■ **Task to complete**: Whichever lines of the entries hold the word "search" should be identified and copied.

Saved data entries
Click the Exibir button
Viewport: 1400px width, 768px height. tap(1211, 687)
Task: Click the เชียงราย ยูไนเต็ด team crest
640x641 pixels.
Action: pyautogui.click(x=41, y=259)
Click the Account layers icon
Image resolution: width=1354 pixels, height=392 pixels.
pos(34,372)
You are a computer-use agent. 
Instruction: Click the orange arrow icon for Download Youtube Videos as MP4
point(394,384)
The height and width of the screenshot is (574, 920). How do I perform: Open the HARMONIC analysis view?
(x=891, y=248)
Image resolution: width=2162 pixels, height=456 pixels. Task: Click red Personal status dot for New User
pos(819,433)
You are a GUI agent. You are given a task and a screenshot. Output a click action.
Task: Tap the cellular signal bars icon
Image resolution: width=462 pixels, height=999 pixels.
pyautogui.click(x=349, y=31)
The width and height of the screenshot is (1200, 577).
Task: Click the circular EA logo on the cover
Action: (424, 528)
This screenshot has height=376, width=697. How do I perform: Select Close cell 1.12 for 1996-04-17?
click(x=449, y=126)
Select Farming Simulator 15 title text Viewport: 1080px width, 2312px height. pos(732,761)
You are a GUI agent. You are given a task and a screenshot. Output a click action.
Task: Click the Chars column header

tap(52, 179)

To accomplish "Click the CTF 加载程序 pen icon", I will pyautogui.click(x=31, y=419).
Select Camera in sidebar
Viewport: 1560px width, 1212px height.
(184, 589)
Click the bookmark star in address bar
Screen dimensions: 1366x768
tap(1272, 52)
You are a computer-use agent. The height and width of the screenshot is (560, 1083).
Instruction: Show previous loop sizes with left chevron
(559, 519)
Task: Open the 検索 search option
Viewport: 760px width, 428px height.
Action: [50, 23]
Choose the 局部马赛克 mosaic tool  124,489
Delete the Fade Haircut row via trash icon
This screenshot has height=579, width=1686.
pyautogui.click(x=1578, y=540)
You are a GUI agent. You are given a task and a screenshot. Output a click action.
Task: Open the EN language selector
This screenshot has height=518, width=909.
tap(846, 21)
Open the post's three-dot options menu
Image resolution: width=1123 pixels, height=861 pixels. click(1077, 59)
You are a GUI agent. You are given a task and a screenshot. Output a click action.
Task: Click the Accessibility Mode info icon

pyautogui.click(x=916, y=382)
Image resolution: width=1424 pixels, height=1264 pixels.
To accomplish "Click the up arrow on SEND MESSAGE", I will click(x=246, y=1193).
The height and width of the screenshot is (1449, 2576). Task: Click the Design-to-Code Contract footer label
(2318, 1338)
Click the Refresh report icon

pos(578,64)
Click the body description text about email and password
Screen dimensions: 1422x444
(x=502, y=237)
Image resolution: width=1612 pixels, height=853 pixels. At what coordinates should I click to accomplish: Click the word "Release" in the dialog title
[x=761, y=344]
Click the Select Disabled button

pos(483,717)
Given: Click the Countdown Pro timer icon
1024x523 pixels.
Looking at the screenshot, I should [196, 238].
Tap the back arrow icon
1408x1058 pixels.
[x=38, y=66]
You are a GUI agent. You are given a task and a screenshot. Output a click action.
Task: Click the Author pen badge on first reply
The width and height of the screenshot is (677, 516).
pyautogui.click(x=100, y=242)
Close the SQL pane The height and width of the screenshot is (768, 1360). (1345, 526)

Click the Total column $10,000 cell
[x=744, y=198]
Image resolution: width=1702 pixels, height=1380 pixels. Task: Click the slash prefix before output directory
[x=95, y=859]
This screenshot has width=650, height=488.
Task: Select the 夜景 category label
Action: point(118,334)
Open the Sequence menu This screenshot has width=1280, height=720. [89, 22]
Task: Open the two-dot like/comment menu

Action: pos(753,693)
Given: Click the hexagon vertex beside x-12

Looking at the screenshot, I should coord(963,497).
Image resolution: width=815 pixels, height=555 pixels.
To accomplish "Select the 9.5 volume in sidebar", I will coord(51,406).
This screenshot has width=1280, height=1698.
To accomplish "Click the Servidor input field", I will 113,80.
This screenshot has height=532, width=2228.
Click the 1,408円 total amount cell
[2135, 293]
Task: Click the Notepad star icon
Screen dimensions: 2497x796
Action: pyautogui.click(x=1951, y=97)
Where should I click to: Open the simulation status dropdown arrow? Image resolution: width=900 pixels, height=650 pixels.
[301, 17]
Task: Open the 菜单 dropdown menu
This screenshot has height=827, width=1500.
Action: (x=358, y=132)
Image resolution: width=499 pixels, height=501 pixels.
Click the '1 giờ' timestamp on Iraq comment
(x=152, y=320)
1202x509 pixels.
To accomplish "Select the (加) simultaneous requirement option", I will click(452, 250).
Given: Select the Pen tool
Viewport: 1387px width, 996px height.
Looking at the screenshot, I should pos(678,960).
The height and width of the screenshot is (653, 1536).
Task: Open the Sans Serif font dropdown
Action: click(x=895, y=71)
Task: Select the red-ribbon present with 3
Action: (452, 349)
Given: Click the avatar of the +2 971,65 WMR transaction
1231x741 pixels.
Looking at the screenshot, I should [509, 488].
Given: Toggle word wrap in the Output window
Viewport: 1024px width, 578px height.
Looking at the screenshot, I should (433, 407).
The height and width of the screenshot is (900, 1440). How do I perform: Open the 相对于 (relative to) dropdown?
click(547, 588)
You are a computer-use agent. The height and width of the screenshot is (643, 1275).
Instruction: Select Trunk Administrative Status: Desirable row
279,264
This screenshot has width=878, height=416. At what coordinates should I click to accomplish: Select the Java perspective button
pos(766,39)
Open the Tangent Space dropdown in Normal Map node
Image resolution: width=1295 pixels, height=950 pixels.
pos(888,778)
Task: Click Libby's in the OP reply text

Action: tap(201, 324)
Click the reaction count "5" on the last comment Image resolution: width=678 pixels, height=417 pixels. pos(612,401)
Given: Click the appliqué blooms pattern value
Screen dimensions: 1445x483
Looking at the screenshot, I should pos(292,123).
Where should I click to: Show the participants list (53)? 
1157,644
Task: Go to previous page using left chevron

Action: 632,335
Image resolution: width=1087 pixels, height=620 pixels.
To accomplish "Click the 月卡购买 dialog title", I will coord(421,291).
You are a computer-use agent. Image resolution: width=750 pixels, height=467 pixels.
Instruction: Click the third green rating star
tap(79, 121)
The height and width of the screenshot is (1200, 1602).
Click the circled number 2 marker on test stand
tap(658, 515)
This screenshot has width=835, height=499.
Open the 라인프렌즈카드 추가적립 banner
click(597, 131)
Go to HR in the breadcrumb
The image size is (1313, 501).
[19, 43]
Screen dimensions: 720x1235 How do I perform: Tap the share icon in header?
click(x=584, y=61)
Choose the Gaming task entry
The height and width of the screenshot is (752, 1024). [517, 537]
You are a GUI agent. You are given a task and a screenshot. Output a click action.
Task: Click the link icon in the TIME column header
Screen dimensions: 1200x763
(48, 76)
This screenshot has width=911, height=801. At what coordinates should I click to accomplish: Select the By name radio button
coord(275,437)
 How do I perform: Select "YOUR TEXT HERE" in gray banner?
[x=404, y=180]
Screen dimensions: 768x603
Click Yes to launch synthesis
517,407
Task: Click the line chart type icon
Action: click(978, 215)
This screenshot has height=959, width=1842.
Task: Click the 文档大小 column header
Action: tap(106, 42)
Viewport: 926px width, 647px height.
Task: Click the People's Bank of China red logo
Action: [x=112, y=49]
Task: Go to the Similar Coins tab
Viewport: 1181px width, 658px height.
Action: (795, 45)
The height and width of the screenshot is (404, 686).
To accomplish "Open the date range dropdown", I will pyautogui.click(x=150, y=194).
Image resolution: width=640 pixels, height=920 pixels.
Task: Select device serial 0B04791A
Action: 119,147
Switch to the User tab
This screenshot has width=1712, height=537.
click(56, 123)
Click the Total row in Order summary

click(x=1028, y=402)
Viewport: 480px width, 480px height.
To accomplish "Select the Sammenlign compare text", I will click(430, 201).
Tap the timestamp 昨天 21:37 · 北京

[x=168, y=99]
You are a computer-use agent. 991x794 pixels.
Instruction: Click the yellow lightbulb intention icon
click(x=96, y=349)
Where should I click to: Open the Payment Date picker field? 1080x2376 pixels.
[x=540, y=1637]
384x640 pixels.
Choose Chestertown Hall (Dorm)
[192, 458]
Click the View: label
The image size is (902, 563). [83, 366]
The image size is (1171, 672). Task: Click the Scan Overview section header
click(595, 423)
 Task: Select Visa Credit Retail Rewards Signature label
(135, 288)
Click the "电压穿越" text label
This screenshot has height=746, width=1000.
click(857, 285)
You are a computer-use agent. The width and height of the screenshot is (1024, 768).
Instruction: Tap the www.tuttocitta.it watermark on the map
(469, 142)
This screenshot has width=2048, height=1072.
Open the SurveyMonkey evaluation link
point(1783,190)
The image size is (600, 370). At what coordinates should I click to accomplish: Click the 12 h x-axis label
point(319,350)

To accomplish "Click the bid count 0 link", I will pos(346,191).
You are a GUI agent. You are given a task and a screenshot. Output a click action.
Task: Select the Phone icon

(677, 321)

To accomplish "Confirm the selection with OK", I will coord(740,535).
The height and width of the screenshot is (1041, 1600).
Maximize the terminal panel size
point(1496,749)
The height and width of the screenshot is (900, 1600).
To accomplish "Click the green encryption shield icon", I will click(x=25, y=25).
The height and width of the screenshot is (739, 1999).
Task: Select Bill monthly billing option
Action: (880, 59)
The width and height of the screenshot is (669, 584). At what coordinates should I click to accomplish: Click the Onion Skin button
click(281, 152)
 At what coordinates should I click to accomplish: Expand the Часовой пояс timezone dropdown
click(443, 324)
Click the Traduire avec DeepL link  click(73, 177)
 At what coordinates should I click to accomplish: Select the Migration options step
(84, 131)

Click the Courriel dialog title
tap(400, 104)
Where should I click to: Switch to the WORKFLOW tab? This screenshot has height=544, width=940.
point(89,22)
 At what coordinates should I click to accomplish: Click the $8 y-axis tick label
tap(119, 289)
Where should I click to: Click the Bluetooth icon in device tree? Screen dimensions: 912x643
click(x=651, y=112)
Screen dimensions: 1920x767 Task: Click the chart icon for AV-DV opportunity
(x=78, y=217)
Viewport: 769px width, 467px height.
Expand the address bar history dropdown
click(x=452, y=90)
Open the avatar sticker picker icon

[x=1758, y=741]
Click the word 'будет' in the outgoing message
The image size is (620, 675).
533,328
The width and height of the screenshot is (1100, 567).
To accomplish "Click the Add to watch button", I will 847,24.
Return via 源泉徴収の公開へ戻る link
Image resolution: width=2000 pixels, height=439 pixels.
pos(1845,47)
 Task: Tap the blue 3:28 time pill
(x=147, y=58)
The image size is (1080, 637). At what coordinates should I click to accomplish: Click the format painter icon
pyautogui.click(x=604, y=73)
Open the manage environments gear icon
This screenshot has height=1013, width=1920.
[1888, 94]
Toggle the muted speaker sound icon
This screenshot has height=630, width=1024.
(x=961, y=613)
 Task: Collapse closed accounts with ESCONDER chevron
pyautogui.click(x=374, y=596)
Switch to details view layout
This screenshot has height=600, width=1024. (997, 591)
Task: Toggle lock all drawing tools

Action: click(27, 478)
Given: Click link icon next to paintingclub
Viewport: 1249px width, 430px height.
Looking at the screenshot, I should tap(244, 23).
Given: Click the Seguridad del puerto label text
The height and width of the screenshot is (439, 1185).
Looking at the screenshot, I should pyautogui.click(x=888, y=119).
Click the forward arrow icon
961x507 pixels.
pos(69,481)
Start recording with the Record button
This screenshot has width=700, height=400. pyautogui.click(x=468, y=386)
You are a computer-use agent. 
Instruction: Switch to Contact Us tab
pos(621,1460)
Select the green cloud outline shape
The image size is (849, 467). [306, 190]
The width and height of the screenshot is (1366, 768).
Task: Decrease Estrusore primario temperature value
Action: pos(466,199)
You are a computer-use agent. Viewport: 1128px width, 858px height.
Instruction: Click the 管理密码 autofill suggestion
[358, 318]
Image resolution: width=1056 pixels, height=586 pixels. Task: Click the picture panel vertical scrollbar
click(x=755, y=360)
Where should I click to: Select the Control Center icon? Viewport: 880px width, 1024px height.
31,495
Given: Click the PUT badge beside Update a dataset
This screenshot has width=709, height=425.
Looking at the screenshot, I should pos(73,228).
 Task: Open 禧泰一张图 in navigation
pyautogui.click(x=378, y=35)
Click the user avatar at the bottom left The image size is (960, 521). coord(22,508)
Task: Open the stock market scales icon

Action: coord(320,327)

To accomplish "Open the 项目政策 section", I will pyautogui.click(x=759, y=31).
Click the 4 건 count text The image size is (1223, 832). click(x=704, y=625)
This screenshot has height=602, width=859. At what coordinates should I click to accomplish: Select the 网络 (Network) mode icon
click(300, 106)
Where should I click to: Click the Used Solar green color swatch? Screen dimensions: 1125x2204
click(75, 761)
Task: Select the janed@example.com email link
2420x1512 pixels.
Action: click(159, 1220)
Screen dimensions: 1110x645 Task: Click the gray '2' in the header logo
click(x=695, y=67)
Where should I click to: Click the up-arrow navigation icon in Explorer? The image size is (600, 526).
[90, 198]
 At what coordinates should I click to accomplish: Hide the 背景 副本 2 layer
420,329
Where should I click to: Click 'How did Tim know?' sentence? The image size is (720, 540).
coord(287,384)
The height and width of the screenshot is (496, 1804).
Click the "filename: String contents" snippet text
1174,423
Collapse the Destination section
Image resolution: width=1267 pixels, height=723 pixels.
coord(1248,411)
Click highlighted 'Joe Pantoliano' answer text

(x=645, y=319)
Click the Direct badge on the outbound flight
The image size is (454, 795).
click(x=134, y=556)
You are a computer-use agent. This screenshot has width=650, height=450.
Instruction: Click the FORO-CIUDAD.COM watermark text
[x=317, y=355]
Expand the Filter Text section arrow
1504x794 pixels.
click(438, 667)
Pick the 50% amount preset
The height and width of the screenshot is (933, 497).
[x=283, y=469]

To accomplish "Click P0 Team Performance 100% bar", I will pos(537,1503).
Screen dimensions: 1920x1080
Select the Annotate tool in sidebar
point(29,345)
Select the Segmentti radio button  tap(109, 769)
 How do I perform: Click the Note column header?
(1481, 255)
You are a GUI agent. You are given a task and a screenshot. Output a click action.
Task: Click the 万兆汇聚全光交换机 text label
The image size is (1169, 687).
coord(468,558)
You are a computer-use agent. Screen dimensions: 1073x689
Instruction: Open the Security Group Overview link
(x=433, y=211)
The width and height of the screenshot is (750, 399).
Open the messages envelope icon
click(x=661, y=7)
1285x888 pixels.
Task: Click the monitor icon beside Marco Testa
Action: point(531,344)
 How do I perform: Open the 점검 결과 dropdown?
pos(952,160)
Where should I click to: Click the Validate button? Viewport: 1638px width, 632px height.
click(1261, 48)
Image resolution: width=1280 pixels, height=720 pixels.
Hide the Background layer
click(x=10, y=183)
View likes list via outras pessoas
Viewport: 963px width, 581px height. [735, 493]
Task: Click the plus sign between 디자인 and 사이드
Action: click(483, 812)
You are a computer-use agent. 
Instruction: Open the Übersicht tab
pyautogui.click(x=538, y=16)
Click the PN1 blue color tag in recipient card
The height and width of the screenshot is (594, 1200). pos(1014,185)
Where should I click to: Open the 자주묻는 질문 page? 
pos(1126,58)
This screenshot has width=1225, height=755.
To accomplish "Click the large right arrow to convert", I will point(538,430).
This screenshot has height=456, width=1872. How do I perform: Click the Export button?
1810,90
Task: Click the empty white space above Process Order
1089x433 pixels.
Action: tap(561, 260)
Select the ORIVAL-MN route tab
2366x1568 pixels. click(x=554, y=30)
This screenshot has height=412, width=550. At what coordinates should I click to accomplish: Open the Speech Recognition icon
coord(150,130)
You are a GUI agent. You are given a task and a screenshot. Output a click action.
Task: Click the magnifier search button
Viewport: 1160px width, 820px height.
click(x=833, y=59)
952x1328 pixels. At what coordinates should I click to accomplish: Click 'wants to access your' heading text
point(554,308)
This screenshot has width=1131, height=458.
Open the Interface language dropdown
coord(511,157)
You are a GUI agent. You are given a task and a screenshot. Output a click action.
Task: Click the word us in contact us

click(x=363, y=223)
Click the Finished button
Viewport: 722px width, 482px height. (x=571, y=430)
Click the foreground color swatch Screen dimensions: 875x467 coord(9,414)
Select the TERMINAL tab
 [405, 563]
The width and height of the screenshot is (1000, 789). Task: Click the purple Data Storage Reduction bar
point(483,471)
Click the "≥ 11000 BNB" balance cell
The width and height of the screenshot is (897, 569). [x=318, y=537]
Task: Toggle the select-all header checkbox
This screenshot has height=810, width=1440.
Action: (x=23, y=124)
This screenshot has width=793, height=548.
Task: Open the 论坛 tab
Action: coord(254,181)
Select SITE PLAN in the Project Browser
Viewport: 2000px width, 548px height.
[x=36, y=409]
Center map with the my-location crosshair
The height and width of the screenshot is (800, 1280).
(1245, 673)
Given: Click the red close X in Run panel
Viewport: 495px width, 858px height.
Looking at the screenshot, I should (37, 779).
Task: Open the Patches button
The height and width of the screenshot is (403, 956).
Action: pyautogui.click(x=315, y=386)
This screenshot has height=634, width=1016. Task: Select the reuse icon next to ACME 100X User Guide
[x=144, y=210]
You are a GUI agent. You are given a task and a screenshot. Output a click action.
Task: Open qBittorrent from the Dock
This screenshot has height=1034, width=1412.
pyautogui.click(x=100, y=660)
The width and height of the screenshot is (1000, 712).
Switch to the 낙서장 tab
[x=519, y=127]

■ **Answer box**:
Task: Open the 検索 search option
Task: Click the magnifier search button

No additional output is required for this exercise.